Problem details: Starting with the line containing "075-414-4602 (95, 2457)" and going on through the line containing "Supplies (72, 2266)", return the lines of the data below exactly, and only those.

[Data records]
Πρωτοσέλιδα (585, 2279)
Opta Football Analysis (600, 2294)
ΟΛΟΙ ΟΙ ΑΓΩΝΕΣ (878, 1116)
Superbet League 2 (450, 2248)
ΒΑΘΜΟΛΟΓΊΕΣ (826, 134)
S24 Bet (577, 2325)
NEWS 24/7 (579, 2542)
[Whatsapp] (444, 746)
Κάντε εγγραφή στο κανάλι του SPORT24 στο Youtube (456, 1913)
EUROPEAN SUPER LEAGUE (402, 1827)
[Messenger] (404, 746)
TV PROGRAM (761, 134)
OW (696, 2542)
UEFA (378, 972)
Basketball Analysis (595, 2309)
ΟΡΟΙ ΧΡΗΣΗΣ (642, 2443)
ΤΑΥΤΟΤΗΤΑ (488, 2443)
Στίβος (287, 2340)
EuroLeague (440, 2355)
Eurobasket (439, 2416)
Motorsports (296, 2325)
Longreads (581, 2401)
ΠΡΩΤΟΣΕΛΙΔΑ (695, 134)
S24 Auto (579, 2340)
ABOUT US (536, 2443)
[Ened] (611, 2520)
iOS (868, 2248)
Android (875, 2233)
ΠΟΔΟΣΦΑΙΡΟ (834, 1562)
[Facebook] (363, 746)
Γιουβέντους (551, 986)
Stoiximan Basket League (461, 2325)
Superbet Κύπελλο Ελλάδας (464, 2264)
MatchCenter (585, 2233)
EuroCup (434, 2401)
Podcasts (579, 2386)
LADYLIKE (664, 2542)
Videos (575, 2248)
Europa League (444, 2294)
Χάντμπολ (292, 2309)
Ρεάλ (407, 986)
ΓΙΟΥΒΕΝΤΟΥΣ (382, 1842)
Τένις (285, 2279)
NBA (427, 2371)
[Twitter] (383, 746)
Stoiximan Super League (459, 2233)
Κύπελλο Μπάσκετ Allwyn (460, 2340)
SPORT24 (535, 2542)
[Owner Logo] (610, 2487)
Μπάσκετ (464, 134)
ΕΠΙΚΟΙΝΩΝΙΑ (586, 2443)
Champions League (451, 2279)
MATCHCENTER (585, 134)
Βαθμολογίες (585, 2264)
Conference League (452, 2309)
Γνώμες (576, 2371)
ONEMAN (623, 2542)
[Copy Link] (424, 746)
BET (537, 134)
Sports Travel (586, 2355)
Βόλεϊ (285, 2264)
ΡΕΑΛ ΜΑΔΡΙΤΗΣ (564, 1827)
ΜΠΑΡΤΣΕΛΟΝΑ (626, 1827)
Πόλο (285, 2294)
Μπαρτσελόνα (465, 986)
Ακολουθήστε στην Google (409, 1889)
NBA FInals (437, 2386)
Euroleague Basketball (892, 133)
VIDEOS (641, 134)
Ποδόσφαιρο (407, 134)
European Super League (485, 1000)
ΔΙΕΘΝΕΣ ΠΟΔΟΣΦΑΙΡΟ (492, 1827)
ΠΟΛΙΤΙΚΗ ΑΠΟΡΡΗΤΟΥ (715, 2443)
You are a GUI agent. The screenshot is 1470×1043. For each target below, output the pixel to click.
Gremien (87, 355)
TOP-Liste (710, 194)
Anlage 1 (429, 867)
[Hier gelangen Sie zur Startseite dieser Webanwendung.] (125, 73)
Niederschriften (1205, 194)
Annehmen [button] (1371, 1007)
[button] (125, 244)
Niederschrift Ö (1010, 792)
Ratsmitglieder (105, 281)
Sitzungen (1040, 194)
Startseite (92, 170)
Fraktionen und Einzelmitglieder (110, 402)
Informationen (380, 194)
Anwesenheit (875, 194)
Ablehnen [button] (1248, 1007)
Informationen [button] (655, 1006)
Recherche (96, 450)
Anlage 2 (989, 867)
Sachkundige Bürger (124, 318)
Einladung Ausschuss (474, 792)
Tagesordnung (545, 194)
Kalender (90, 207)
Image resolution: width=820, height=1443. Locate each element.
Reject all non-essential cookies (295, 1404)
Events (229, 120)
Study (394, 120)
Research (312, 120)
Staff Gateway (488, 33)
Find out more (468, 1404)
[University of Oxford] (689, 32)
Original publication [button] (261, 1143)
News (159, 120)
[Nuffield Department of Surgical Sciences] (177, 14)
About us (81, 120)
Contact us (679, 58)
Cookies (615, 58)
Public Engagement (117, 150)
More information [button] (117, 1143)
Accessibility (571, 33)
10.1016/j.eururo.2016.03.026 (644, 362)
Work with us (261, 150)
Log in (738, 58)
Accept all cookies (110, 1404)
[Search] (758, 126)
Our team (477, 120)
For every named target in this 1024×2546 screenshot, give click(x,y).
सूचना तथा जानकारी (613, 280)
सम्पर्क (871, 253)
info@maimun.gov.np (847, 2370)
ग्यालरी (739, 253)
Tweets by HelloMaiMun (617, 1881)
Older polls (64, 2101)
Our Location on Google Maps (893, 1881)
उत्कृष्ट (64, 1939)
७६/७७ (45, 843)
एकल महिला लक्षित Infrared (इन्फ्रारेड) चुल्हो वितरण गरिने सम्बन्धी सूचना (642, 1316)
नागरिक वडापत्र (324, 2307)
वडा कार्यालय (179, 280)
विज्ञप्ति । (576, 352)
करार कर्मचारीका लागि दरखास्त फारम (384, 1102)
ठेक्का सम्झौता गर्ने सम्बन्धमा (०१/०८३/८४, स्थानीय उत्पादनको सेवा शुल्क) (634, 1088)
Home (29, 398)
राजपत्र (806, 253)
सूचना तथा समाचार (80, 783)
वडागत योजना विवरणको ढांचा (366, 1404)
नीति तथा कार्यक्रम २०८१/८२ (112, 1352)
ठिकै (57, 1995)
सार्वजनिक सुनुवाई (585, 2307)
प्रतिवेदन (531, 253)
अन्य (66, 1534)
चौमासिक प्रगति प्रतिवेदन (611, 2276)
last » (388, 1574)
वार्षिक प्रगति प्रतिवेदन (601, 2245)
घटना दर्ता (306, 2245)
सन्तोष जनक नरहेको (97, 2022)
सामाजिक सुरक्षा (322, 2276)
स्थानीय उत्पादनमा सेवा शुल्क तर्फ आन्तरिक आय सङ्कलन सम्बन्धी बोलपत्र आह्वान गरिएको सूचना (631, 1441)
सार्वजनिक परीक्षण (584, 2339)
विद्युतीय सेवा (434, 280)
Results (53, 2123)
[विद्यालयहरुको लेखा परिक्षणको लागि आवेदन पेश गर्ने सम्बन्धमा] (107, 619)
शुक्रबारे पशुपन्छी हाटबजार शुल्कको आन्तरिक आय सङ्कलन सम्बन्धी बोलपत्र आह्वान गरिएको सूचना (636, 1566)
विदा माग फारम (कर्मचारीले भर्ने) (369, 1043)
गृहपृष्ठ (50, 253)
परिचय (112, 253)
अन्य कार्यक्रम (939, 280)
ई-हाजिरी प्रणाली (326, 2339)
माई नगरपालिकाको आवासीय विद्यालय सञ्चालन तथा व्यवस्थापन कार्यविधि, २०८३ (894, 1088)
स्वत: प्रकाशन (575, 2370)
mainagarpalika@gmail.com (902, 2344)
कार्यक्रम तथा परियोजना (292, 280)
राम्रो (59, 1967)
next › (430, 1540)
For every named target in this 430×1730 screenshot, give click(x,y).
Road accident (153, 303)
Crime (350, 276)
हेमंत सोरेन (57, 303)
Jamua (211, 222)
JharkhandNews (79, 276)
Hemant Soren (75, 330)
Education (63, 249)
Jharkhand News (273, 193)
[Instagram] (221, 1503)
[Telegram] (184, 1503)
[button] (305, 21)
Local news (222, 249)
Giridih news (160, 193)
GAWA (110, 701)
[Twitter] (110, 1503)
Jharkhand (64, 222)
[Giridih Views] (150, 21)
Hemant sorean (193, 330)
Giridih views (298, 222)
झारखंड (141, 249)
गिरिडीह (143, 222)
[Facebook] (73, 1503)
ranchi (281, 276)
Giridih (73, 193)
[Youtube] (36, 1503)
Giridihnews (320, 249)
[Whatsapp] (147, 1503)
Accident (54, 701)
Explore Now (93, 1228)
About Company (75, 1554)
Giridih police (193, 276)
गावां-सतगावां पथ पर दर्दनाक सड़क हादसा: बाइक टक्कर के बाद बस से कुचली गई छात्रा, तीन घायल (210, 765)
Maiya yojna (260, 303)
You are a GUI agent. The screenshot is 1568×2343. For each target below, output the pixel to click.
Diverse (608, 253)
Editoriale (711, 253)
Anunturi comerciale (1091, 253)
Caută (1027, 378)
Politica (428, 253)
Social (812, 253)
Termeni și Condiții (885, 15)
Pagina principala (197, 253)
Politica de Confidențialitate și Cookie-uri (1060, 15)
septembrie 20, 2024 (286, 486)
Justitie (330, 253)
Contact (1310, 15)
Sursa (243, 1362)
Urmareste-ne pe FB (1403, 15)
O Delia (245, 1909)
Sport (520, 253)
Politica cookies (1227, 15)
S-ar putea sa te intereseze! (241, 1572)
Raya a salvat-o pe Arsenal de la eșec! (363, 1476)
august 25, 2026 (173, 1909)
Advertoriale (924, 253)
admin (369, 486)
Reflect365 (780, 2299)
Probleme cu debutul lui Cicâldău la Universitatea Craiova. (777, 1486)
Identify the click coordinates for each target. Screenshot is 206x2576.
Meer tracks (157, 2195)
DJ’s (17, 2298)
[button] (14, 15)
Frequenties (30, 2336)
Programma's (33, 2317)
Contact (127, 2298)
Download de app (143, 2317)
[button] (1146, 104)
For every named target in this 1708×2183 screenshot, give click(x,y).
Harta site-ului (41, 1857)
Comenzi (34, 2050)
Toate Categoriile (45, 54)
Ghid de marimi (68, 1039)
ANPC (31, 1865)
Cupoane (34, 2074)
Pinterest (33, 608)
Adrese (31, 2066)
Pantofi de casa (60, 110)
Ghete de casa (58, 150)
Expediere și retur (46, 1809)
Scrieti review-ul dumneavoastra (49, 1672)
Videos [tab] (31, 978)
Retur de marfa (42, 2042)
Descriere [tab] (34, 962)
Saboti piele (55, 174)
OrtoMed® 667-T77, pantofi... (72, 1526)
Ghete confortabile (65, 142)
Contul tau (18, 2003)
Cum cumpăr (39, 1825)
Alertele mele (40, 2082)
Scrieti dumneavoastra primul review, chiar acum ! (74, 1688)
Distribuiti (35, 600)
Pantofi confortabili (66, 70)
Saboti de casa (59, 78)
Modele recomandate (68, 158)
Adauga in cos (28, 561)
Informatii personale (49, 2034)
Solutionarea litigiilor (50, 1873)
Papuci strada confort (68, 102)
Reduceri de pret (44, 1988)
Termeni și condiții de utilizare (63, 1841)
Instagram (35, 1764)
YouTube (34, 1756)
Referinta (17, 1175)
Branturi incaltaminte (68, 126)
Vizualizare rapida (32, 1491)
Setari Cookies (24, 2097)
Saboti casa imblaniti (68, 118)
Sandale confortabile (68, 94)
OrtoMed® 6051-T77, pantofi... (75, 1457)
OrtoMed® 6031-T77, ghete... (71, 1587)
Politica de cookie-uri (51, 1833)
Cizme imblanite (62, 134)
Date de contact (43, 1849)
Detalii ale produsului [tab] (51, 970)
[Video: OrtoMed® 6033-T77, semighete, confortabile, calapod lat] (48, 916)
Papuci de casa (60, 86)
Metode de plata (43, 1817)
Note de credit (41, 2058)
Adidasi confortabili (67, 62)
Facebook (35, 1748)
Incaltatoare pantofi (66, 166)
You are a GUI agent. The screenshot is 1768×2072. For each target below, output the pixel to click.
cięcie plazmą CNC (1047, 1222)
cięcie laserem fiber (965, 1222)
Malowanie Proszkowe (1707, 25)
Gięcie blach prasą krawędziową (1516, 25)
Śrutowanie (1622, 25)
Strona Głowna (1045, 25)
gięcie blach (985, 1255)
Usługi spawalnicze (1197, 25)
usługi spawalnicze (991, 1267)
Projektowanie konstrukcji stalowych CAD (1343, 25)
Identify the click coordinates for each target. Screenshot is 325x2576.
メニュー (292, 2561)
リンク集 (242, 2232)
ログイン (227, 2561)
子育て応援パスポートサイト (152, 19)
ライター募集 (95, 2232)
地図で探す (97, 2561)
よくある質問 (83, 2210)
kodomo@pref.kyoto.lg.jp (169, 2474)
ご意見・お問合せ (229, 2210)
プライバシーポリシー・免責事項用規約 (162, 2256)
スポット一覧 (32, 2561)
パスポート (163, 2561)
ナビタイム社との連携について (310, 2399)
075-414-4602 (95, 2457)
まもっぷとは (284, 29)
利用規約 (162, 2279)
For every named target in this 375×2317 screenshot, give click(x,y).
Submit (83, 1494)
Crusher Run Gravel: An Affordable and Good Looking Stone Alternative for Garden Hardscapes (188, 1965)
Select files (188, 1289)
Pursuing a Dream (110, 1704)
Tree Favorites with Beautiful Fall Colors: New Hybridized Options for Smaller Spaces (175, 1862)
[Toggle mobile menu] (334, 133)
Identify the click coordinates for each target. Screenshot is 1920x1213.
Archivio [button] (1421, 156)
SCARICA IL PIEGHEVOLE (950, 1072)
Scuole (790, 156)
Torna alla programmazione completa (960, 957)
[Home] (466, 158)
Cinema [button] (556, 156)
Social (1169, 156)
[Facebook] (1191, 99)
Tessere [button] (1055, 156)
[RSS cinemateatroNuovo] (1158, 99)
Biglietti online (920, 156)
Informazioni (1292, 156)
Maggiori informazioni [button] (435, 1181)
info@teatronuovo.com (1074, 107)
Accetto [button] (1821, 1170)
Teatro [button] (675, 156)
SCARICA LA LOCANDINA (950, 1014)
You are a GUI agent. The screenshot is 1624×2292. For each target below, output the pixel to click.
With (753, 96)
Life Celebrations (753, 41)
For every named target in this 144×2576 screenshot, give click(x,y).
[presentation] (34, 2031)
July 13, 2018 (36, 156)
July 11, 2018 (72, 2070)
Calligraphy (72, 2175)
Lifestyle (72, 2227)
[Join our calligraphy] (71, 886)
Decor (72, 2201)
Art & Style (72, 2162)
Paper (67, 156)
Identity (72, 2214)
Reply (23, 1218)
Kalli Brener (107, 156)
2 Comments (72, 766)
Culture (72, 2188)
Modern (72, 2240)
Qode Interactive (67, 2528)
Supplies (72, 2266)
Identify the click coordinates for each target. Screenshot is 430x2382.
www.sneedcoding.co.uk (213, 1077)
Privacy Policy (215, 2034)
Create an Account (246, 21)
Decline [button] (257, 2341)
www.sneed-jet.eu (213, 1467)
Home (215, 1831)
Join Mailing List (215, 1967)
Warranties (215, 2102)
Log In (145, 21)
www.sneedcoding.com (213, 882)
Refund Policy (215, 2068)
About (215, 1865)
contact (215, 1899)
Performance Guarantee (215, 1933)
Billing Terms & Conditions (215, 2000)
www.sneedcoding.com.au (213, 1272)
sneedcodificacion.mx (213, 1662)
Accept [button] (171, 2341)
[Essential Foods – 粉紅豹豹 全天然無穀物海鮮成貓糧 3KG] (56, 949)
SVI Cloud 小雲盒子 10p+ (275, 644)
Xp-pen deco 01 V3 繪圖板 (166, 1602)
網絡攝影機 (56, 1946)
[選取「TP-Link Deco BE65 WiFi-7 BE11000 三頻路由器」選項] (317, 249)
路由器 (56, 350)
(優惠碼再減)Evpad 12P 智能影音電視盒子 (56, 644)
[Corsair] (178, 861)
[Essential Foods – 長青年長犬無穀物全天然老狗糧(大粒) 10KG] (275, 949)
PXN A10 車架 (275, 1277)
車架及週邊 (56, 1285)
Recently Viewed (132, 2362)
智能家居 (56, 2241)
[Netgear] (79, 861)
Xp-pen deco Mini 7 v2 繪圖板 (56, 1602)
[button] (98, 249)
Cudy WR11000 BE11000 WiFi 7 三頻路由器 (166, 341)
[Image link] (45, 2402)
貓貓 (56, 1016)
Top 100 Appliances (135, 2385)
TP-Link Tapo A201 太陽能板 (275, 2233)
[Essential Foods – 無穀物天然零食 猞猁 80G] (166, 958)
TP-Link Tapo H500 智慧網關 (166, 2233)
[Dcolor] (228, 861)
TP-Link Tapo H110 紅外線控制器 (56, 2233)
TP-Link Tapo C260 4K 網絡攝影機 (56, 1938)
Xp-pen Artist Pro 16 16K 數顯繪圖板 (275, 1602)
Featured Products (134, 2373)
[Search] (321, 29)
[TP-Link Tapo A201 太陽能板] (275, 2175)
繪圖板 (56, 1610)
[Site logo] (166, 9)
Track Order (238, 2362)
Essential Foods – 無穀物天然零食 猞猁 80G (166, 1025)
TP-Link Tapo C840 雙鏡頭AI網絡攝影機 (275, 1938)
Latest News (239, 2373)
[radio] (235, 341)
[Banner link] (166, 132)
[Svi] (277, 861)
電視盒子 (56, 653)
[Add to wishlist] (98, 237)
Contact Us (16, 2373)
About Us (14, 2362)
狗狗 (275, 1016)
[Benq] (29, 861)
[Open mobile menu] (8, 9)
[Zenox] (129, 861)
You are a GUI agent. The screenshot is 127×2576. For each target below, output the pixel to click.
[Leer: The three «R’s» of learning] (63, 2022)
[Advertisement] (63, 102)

Task solution:
075-414-4602 (95, 2457)
まもっぷとは (284, 29)
利用規約 (162, 2279)
For every named target in this 375×2317 screenshot, give click(x,y).
Submit (83, 1494)
Crusher Run Gravel: An Affordable and Good Looking Stone Alternative for Garden Hardscapes (188, 1965)
Select files (188, 1289)
Pursuing a Dream (110, 1704)
Tree Favorites with Beautiful Fall Colors: New Hybridized Options for Smaller Spaces (175, 1862)
[Toggle mobile menu] (334, 133)
Identify the click coordinates for each target. Screenshot is 1920x1213.
Archivio [button] (1421, 156)
SCARICA IL PIEGHEVOLE (950, 1072)
Scuole (790, 156)
Torna alla programmazione completa (960, 957)
[Home] (466, 158)
Cinema [button] (556, 156)
Social (1169, 156)
[Facebook] (1191, 99)
Tessere [button] (1055, 156)
[RSS cinemateatroNuovo] (1158, 99)
Biglietti online (920, 156)
Informazioni (1292, 156)
Maggiori informazioni [button] (435, 1181)
info@teatronuovo.com (1074, 107)
Accetto [button] (1821, 1170)
Teatro [button] (675, 156)
SCARICA LA LOCANDINA (950, 1014)
You are a GUI agent. The screenshot is 1624×2292. For each target below, output the pixel to click.
With (753, 96)
Life Celebrations (753, 41)
For every named target in this 144×2576 screenshot, give click(x,y).
[presentation] (34, 2031)
July 13, 2018 (36, 156)
July 11, 2018 (72, 2070)
Calligraphy (72, 2175)
Lifestyle (72, 2227)
[Join our calligraphy] (71, 886)
Decor (72, 2201)
Art & Style (72, 2162)
Paper (67, 156)
Identity (72, 2214)
Reply (23, 1218)
Kalli Brener (107, 156)
2 Comments (72, 766)
Culture (72, 2188)
Modern (72, 2240)
Qode Interactive (67, 2528)
Supplies (72, 2266)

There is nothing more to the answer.